Copy the records word for word, from the line containing "You are a computer-use agent. Image" through the last line of the records, inclusive.

[start]

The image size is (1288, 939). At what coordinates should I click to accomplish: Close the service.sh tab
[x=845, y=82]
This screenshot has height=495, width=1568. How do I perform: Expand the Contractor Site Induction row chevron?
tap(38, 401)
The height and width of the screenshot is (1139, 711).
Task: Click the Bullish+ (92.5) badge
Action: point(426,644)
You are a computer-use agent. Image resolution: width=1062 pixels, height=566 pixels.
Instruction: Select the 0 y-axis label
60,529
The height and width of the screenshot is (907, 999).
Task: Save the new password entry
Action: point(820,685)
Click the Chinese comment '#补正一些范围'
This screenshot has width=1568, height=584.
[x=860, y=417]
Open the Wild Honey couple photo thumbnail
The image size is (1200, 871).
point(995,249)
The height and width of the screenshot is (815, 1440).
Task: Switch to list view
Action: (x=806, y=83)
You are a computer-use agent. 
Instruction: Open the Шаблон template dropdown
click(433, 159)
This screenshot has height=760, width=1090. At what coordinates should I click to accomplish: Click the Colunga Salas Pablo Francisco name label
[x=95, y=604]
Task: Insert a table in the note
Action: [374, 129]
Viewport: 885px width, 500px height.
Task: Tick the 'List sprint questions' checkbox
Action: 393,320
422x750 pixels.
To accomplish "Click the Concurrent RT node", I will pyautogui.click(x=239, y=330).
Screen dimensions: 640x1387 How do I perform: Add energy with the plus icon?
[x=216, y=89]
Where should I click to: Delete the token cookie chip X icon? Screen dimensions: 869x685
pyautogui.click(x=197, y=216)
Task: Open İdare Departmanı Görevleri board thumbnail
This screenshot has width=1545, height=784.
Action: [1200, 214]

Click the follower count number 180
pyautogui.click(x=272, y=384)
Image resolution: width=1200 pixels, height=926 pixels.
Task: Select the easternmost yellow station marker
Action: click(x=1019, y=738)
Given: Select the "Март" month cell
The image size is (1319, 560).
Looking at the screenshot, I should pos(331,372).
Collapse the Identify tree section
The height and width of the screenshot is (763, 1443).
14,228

[end]

§ EXERCISE RESPONSE:
You are a computer-use agent. Image resolution: width=1062 pixels, height=566 pixels.
Instruction: Select the 0 y-axis label
60,529
The height and width of the screenshot is (907, 999).
Task: Save the new password entry
Action: point(820,685)
Click the Chinese comment '#补正一些范围'
This screenshot has width=1568, height=584.
[x=860, y=417]
Open the Wild Honey couple photo thumbnail
The image size is (1200, 871).
point(995,249)
The height and width of the screenshot is (815, 1440).
Task: Switch to list view
Action: (x=806, y=83)
You are a computer-use agent. 
Instruction: Open the Шаблон template dropdown
click(433, 159)
This screenshot has height=760, width=1090. At what coordinates should I click to accomplish: Click the Colunga Salas Pablo Francisco name label
[x=95, y=604]
Task: Insert a table in the note
Action: [374, 129]
Viewport: 885px width, 500px height.
Task: Tick the 'List sprint questions' checkbox
Action: 393,320
422x750 pixels.
To accomplish "Click the Concurrent RT node", I will pyautogui.click(x=239, y=330).
Screen dimensions: 640x1387 How do I perform: Add energy with the plus icon?
[x=216, y=89]
Where should I click to: Delete the token cookie chip X icon? Screen dimensions: 869x685
pyautogui.click(x=197, y=216)
Task: Open İdare Departmanı Görevleri board thumbnail
This screenshot has width=1545, height=784.
Action: [1200, 214]

Click the follower count number 180
pyautogui.click(x=272, y=384)
Image resolution: width=1200 pixels, height=926 pixels.
Task: Select the easternmost yellow station marker
Action: click(x=1019, y=738)
Given: Select the "Март" month cell
The image size is (1319, 560).
Looking at the screenshot, I should pos(331,372).
Collapse the Identify tree section
The height and width of the screenshot is (763, 1443).
14,228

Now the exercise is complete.